Ветви могучего древа уцелевшие сползлись к тому месту, где корень древа усох. Сползлись ветви, змеи живучие, и змееныши, ветки зеленые с ними.
Под нетускнеющими взорами железного старика, со стены из рамы золотой глядящего, тесно в гостиной обширной родне разновозрастной и немногим чужим почетным гостям.
И говор тих. И часто прерывается. Макар покричит, побегает, но тоже ненадолго. Младшие отпрыски около птичьих клеток толпятся, около золоченых. А одна птичка заморская неживая в круглой клетке на розовом кусте сидит; ключиком золотым заводится птичка; головкой вертит, соловьем заливается; а перья на ней всех цветов. И живых много птиц. И подолгу лишь их говор радостно-грустный, забвенно-свободный слышен в дому. Или без хозяйки гостям скучно?
Пять раз ударили часы за дверями, в столовой горнице. И седой лакей, свеже-бритый, распахнул нескрипящие двери. И тогда же раскрылась дверь в гостиную из внутренних покоев хозяйки. И ведомая под руки двумя женщинами в белых чепцах, перешагнула порог вдова железного старика. Древняя, благообразная, в темных шелках, благоухающая. Беззубая, но свежая улыбка ее ласкова. И ласков тусклый уже взгляд, являющий забвение многих вещей и событий земных.
Женщина в белом чепце, та, что у правой руки, руку ту правую госпожи своей к гостям чуть протянула и поддерживает. И стали подходить, к руке той прикладываться отпрыски железного рода. И мало слов при этом говорилось. И то задержит к ней склонившегося вдова железного старика на мгновение шепотным добрым словом, то тяжело вздохнет и глаза отведет и руку отдернет. Но то не житейского слушалась голоса расчетливого, но голоса старости своей, раздвигавшей перед ее очами стены дома каменного и показывавшей за стенами теми белые поля.

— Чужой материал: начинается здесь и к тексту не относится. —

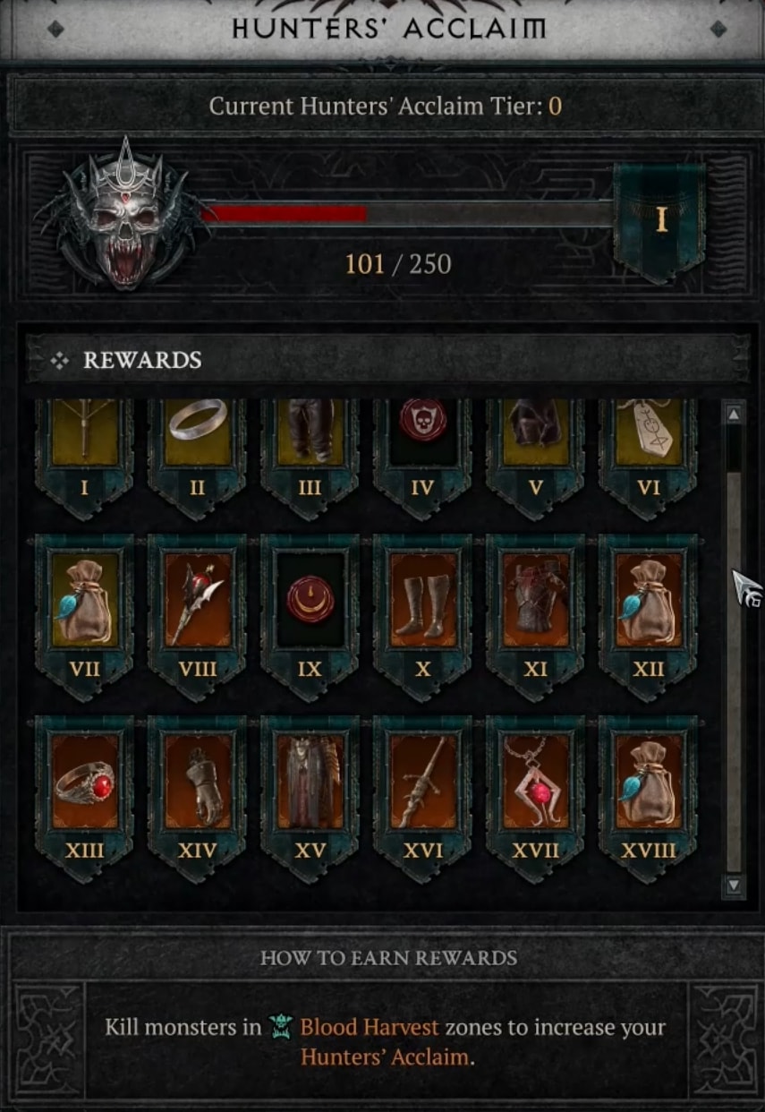Click the Blood Harvest link text
This screenshot has width=765, height=1112.
pos(370,1027)
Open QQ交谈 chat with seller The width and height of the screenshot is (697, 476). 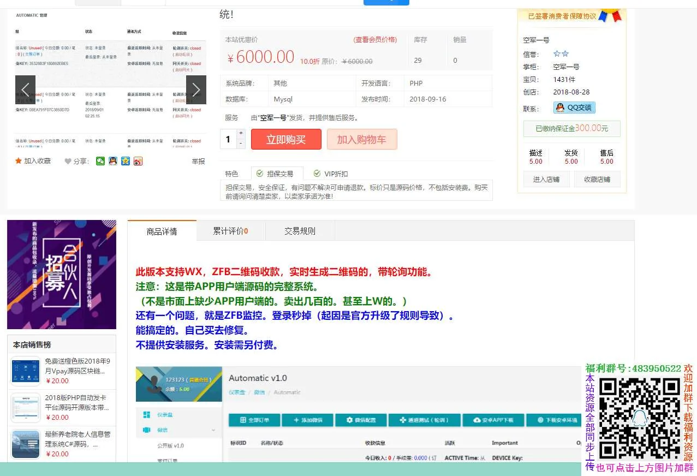pyautogui.click(x=574, y=108)

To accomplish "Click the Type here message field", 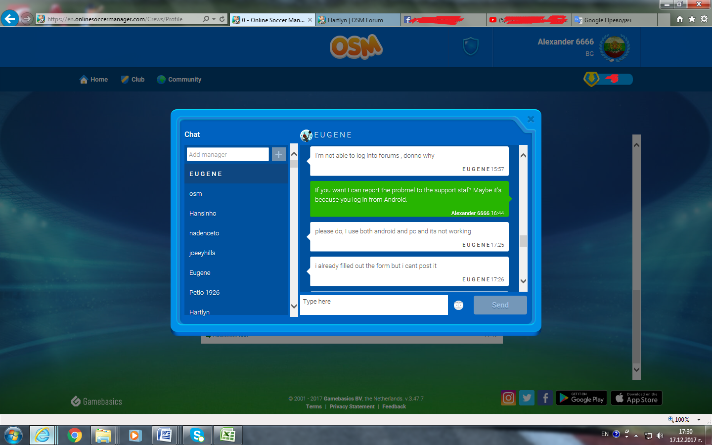I will (x=374, y=305).
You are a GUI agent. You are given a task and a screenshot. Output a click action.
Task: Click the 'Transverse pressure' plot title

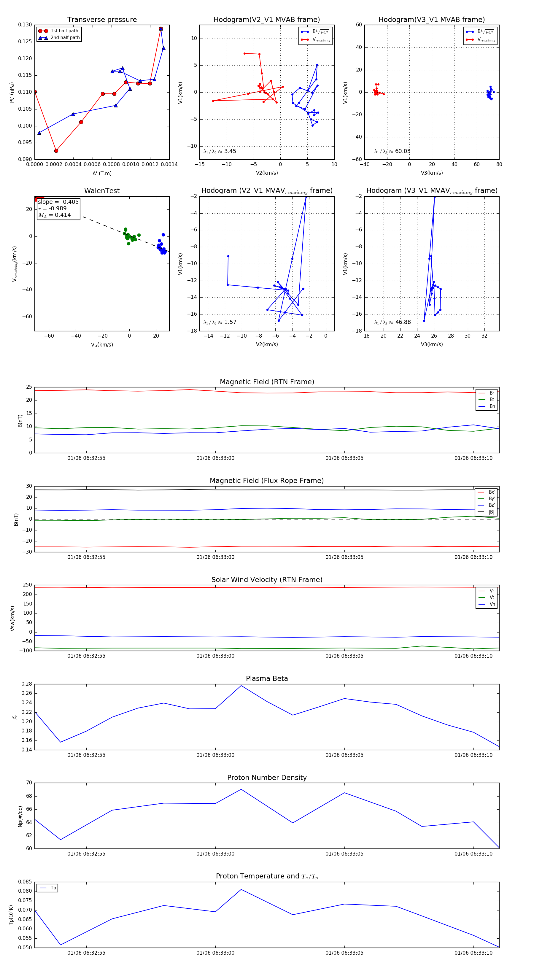coord(102,20)
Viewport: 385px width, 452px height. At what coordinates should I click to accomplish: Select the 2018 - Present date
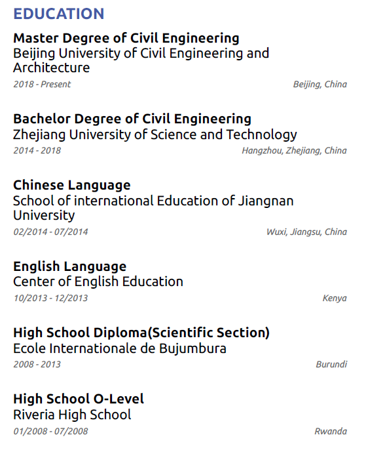pyautogui.click(x=42, y=84)
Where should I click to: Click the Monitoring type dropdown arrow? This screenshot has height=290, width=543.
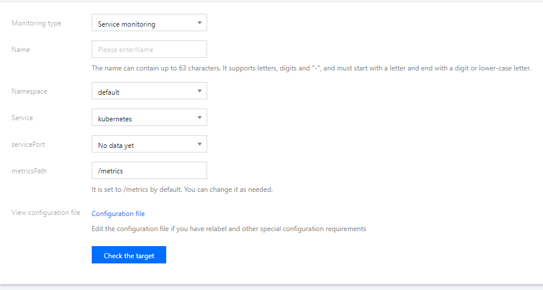click(x=199, y=23)
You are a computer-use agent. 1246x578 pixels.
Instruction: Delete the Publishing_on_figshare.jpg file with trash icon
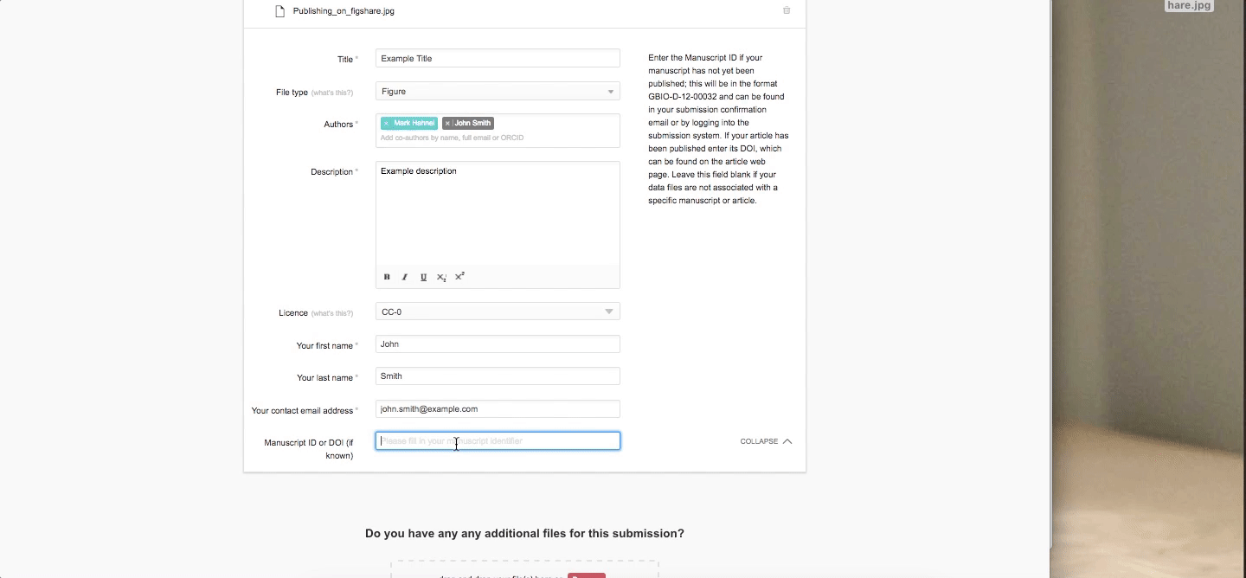[x=787, y=11]
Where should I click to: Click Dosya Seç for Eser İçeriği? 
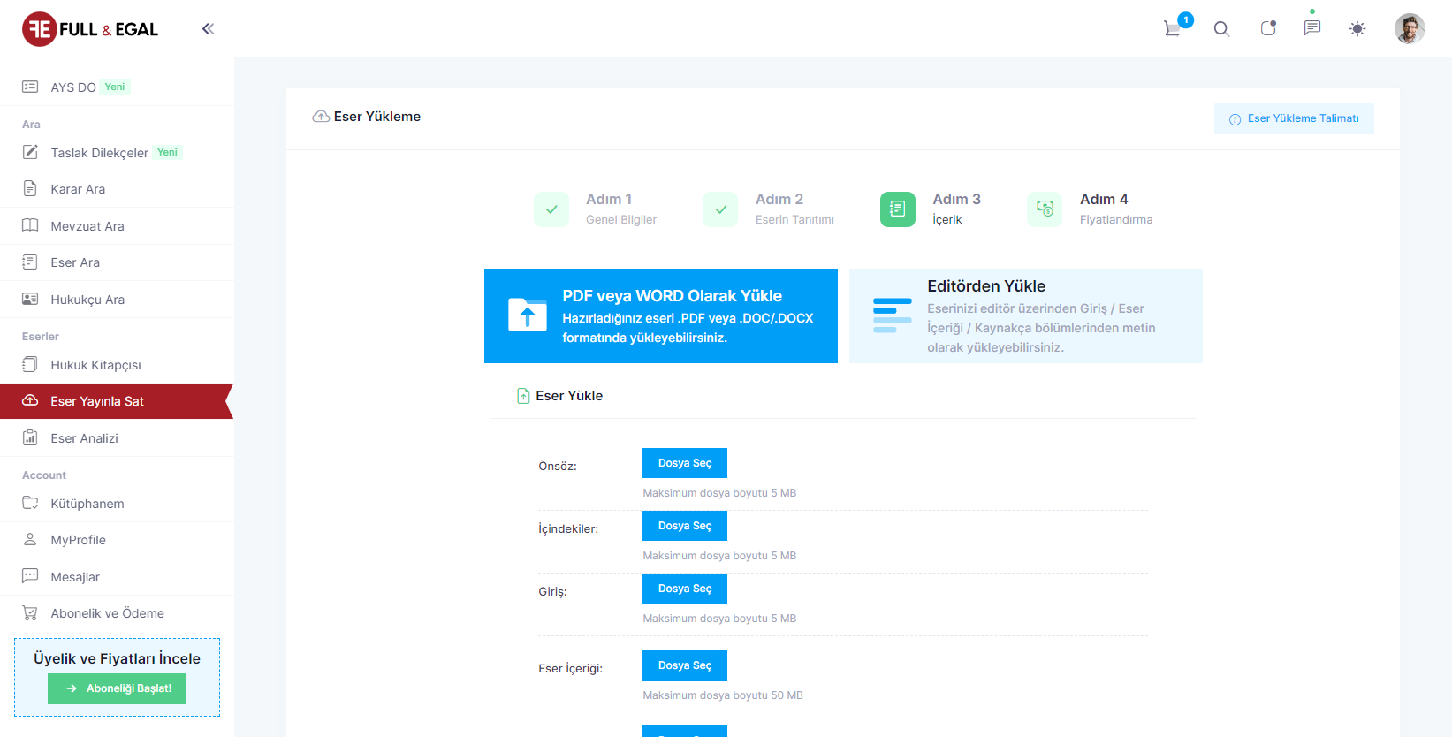(684, 665)
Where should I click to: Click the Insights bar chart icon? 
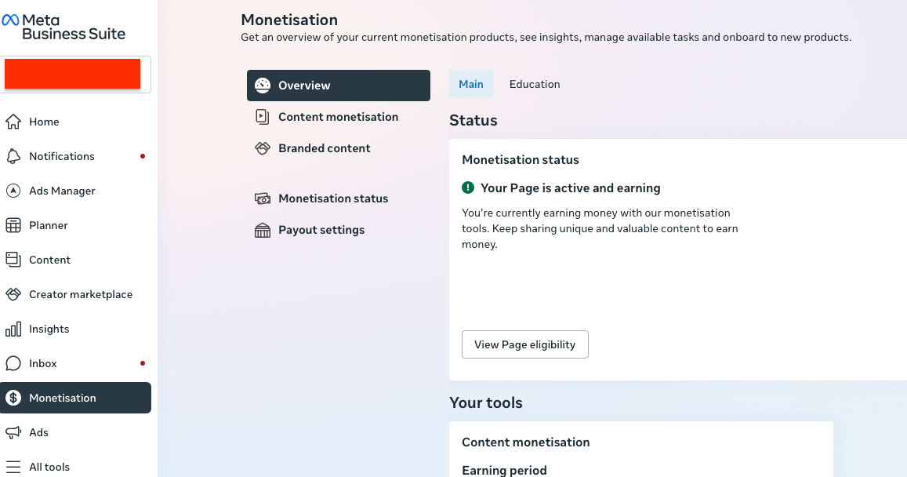tap(13, 329)
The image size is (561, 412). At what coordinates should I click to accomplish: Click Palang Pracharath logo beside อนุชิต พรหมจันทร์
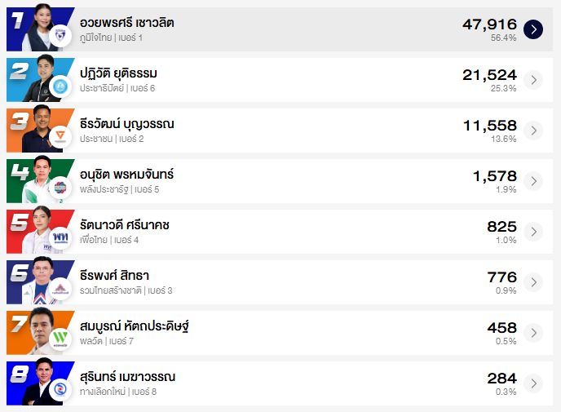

И все отошли. И двинулись эти трое в двери столовой горницы. И близко позади, палочкой подпираясь, сияя двумя орденами, кивая всем дружелюбно-важно проследовал медик Генрих Генрихович.
Чинно рассаживались, к местам своим за длинным столом привыкшие. Не стуча, расставляли лакеи немые тарелки с супом. И не стуча, приступали гости к трапезе. Лишь сосед соседу полушепотом слово молвит. Во главе стола видят в кресле кожаном, большом, кануном иного сна дремлющую хозяйку дома сего. И приняли немые люди суповые тарелки по знаку седого. Бровями мохнатыми знак подал. И тогда знак подала хозяйка дремлющая, ничего не вкушавшая. И приблизились те две в белых чепцах. И под руки взяли. Подняли и повели. И улыбаясь, кивала чуть головою дрожащею. И умела лицо свое показать ласковым и веселым. И, встав, кланялись гости молча. И важно бодрясь, проследовал за удалявшейся Генрих Генрихович, медик. И плотно закрылись двери. И эти, и те. И на длинном сверкающем столе застучало серебро старое, зазвенел хрусталь. Здесь и там слова из шепота поднялись.